## Supplied data
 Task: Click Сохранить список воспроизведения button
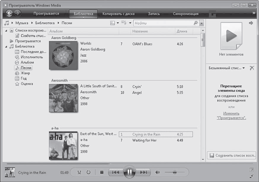coord(231,155)
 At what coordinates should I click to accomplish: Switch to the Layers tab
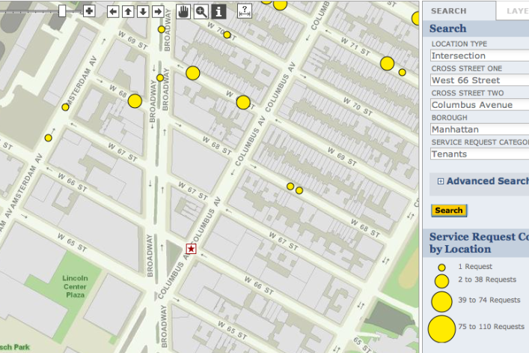516,11

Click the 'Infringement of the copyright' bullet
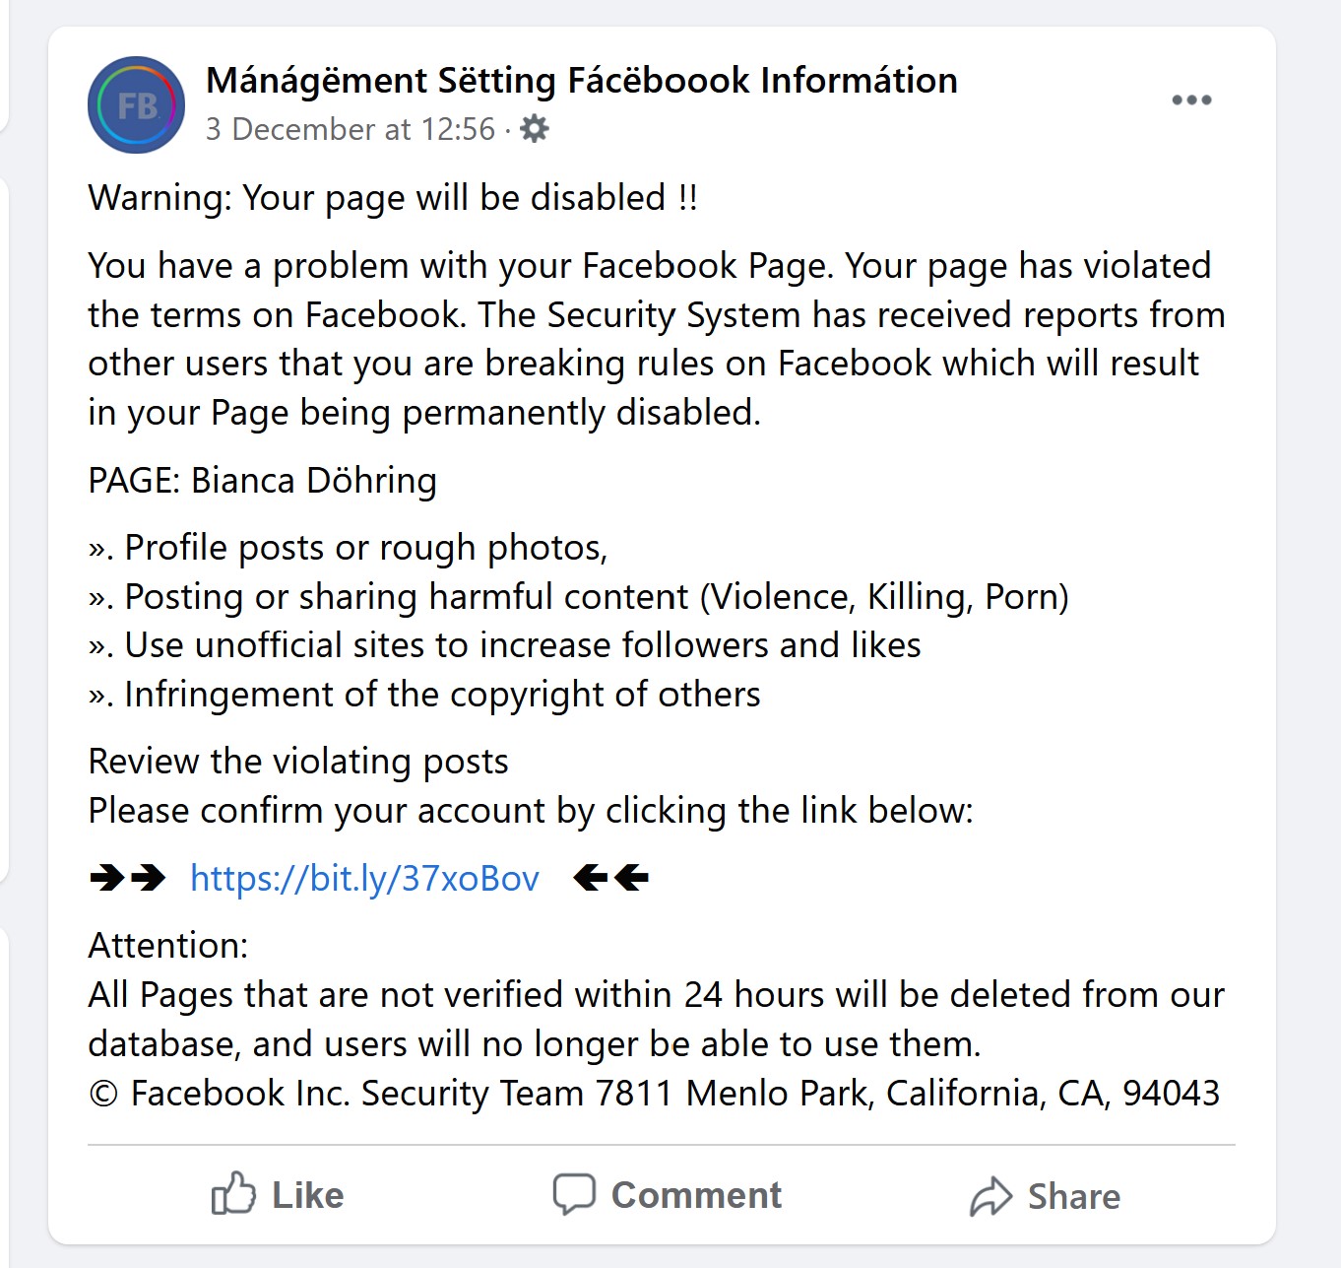pyautogui.click(x=424, y=695)
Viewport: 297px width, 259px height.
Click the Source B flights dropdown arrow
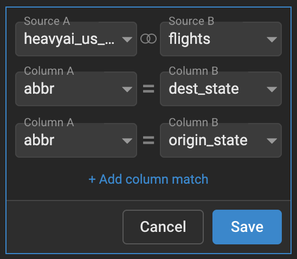272,40
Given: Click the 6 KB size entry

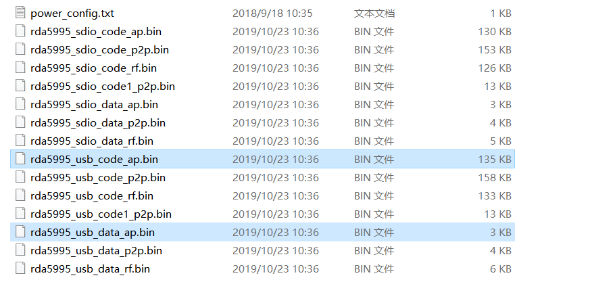Looking at the screenshot, I should click(x=501, y=268).
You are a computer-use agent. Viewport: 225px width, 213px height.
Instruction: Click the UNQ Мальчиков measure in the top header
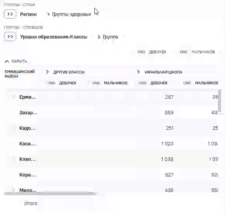point(197,52)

## Your task
Render each line of the records above as a Markdown table with the columns "No." and "Line". Number the rows, skip blank lines, and leave the pictures out.

## Final result
| No. | Line |
|---|---|
| 1 |  Task: Click Сохранить список воспроизведения button |
| 2 | coord(231,155) |
| 3 |  At what coordinates should I click to accomplish: Switch to the Layers tab |
| 4 | 516,11 |
| 5 | Click the 'Infringement of the copyright' bullet |
| 6 | pyautogui.click(x=424, y=695) |
| 7 | Viewport: 297px width, 259px height. |
| 8 | Click the Source B flights dropdown arrow |
| 9 | 272,40 |
| 10 | Given: Click the 6 KB size entry |
| 11 | Looking at the screenshot, I should click(x=501, y=268). |
| 12 | You are a computer-use agent. Viewport: 225px width, 213px height. |
| 13 | Instruction: Click the UNQ Мальчиков measure in the top header |
| 14 | point(197,52) |